_Dataset extract_
----

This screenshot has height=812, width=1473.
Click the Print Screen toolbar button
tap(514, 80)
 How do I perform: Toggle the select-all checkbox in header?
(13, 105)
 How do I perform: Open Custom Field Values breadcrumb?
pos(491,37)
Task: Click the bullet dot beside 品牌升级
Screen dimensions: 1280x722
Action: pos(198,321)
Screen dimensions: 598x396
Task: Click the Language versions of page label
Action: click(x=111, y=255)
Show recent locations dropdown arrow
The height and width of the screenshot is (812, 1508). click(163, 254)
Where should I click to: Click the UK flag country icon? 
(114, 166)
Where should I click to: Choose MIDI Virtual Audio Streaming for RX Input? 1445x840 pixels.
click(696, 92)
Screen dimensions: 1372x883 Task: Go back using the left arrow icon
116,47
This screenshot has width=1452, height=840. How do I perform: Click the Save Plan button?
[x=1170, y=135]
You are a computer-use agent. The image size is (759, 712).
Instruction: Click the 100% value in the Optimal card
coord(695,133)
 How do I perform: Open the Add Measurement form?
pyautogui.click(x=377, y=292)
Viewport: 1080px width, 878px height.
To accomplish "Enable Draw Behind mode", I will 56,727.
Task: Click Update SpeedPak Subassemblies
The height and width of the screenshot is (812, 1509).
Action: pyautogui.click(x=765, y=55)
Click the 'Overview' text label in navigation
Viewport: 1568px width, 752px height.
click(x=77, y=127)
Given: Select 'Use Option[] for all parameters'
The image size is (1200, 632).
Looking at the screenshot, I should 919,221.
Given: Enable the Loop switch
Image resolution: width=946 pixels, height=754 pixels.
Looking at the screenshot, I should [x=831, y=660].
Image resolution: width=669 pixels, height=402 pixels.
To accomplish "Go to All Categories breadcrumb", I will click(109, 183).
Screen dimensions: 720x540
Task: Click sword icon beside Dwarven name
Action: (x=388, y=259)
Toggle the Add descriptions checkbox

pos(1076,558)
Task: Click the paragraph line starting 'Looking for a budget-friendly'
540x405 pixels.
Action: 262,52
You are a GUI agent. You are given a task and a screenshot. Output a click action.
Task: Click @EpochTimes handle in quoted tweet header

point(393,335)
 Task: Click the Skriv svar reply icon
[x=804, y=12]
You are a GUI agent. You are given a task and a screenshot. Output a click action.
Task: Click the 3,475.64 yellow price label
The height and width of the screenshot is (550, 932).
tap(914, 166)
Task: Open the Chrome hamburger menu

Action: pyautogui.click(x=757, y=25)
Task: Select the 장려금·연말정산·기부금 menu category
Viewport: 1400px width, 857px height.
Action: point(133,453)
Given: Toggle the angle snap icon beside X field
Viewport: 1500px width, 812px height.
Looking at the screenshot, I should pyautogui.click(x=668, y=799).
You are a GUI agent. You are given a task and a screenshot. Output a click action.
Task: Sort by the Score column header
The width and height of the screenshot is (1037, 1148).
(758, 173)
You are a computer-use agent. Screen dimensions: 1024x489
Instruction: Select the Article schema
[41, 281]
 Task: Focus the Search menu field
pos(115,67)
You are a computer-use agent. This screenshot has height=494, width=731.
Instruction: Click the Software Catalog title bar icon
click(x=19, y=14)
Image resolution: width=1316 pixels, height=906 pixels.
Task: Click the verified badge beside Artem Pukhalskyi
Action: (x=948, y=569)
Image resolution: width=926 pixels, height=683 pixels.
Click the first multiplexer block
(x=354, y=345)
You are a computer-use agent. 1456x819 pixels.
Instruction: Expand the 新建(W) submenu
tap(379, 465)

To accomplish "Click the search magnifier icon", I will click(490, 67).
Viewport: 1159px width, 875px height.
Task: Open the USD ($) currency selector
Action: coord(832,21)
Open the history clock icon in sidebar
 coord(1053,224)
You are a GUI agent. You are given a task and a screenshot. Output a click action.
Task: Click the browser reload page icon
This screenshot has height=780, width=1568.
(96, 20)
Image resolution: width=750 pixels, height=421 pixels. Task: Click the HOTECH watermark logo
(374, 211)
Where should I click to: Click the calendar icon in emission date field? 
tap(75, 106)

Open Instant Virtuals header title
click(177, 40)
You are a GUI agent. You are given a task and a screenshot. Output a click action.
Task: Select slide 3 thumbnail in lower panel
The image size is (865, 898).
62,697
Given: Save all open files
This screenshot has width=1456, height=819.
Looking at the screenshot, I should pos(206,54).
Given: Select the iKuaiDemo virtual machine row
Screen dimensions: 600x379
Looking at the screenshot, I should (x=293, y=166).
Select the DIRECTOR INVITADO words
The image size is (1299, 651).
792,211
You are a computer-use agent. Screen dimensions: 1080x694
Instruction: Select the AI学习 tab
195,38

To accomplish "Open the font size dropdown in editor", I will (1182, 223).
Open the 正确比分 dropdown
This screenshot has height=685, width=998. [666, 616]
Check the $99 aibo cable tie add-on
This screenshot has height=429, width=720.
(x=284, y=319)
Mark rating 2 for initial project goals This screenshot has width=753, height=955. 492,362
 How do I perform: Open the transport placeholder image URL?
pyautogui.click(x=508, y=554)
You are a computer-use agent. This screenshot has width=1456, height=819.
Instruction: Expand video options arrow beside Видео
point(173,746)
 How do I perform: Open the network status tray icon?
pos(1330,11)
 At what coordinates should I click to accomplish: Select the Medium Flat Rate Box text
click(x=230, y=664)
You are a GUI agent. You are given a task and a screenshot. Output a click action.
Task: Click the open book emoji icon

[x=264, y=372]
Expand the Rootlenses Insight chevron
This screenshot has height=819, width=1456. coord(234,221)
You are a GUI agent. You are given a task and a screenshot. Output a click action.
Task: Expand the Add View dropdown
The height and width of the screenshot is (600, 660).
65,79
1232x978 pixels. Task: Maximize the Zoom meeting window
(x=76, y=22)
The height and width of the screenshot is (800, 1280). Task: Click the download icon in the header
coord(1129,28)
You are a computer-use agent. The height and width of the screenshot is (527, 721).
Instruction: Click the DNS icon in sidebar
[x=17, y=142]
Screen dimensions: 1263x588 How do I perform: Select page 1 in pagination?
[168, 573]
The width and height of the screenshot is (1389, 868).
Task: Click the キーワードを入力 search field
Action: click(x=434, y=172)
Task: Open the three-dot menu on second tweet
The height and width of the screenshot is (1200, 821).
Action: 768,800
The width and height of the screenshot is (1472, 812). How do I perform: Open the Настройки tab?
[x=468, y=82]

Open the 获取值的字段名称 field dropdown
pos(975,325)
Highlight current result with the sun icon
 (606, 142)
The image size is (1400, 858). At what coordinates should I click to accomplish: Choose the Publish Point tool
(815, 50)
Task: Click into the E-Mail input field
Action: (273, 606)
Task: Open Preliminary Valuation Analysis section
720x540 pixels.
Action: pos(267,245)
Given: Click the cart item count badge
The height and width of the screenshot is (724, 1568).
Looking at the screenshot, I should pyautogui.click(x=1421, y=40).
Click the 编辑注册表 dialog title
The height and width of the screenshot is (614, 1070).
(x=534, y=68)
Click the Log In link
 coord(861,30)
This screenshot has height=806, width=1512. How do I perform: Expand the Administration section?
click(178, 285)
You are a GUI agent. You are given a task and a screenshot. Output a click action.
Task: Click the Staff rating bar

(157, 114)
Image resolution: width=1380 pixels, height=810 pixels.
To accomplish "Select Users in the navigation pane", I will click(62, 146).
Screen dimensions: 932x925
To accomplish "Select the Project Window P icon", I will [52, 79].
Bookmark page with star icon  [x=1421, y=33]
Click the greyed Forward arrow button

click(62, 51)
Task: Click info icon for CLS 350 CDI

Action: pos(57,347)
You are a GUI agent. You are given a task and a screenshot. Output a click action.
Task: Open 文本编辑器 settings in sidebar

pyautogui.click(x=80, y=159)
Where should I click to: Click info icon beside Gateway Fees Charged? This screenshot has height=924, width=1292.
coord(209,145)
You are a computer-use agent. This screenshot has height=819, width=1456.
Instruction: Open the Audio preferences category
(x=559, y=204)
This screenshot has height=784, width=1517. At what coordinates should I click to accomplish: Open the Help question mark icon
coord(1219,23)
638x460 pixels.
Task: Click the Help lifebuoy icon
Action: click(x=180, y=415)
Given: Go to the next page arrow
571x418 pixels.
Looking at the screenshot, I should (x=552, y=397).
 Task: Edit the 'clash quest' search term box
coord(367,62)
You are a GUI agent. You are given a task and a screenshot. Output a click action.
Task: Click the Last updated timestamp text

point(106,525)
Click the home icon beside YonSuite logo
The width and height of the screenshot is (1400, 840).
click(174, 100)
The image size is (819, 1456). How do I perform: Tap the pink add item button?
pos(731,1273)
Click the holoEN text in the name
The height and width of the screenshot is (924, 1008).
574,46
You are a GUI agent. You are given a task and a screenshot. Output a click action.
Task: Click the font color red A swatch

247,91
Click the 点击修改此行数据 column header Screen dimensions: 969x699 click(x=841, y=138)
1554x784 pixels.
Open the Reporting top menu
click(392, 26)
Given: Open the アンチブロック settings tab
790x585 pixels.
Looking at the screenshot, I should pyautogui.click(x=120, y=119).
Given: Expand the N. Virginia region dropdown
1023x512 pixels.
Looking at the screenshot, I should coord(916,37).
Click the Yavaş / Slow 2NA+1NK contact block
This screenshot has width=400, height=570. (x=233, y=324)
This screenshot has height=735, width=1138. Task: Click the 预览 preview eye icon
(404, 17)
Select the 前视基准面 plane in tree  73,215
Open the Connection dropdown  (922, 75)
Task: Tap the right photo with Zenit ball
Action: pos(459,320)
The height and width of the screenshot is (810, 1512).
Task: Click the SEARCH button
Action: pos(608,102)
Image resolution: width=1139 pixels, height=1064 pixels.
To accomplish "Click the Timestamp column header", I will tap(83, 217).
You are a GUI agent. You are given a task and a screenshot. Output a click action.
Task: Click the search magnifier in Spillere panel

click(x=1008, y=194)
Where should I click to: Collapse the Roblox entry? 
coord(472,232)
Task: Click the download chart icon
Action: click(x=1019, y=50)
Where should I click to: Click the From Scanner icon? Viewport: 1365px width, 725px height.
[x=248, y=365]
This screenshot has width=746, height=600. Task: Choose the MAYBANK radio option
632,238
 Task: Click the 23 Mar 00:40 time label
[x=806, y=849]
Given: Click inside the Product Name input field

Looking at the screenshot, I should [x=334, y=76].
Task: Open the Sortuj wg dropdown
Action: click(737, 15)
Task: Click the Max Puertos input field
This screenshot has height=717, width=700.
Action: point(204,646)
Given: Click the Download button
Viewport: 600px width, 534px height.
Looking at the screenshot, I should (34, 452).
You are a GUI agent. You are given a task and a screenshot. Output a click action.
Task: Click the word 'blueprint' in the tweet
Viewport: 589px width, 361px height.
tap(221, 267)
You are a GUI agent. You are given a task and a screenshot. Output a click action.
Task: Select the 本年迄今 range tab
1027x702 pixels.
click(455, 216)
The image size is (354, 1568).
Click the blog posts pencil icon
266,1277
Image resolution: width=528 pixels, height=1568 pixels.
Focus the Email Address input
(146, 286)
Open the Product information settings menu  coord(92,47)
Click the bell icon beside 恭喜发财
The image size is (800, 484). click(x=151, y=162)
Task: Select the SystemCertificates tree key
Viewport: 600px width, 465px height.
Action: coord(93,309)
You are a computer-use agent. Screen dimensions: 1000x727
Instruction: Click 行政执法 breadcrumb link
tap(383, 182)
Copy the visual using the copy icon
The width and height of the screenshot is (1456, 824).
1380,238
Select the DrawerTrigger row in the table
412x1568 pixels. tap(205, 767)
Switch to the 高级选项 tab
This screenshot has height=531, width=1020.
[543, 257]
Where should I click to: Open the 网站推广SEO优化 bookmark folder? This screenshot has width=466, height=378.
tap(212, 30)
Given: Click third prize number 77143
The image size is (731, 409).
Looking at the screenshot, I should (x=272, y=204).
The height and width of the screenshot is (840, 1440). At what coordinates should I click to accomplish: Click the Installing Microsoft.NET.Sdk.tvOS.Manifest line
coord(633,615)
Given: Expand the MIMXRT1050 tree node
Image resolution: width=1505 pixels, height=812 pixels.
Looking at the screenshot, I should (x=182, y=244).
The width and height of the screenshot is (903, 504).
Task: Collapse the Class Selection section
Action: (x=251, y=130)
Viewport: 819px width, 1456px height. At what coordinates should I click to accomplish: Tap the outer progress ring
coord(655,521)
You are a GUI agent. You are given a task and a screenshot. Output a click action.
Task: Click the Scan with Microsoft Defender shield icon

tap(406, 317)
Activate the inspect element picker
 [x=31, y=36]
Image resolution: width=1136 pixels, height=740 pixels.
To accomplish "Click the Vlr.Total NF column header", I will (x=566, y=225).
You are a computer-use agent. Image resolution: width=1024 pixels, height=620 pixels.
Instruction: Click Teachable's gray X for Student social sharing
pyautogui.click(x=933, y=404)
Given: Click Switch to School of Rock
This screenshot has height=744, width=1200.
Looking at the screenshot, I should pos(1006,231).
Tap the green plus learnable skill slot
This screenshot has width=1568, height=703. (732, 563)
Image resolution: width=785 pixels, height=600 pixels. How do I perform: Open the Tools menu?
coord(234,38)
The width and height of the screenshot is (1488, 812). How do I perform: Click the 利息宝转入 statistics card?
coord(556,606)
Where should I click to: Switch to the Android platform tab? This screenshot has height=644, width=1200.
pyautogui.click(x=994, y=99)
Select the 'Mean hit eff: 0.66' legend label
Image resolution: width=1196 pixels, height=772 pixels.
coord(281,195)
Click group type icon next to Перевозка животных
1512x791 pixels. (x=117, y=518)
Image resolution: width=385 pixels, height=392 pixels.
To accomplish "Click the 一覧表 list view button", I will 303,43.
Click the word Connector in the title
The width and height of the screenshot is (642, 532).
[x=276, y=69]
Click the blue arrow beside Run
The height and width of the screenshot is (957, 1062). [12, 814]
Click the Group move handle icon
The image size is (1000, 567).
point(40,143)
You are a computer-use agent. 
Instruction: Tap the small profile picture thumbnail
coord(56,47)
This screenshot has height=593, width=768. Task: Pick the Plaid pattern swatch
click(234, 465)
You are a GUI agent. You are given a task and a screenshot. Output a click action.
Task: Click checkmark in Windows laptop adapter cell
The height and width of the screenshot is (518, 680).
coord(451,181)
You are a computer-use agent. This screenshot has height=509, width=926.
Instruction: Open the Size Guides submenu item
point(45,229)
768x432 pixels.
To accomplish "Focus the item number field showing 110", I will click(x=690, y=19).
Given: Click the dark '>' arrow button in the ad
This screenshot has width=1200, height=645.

----

_Problem to solve_
Copy out the records exactly, starting at the line that contains "Expand the Rootlenses Insight chevron" and ending at the line that contains "(x=76, y=22)".

_Solution to this task_
Expand the Rootlenses Insight chevron
This screenshot has height=819, width=1456. coord(234,221)
You are a GUI agent. You are given a task and a screenshot. Output a click action.
Task: Expand the Add View dropdown
The height and width of the screenshot is (600, 660).
65,79
1232x978 pixels. Task: Maximize the Zoom meeting window
(x=76, y=22)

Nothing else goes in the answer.